Assigned task »
Gather up every line from the entries below that uses the word "agent".

Entries taken from a collection »
_____
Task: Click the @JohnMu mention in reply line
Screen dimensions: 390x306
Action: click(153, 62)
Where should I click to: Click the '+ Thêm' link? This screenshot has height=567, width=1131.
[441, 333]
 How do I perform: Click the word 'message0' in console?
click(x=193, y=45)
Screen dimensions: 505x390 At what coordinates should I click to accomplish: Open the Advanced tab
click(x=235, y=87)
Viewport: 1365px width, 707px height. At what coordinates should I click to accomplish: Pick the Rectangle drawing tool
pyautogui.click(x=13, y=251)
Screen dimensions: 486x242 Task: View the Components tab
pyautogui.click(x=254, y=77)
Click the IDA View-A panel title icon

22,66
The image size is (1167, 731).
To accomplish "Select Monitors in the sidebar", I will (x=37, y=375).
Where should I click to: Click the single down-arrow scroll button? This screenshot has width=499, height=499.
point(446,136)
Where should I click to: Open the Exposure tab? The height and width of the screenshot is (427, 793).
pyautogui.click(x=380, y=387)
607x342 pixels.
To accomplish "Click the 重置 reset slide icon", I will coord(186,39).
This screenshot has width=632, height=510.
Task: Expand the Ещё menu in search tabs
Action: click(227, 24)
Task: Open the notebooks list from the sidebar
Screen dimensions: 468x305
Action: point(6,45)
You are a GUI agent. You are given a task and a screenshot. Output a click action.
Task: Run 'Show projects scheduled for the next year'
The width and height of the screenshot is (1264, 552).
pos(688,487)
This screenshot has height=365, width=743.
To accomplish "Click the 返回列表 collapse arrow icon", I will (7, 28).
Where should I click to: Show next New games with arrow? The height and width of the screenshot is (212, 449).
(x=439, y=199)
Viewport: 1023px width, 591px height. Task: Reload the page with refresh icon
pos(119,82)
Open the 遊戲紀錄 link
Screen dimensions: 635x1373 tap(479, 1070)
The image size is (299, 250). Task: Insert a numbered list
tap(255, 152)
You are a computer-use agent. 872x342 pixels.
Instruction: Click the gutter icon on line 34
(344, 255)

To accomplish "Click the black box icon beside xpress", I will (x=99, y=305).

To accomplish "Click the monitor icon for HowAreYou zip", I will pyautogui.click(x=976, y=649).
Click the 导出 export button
_____
Exercise answer »
You are a GUI agent. You are given a task and a screenshot. Output a click action.
You are a computer-use agent. 872x342 pixels.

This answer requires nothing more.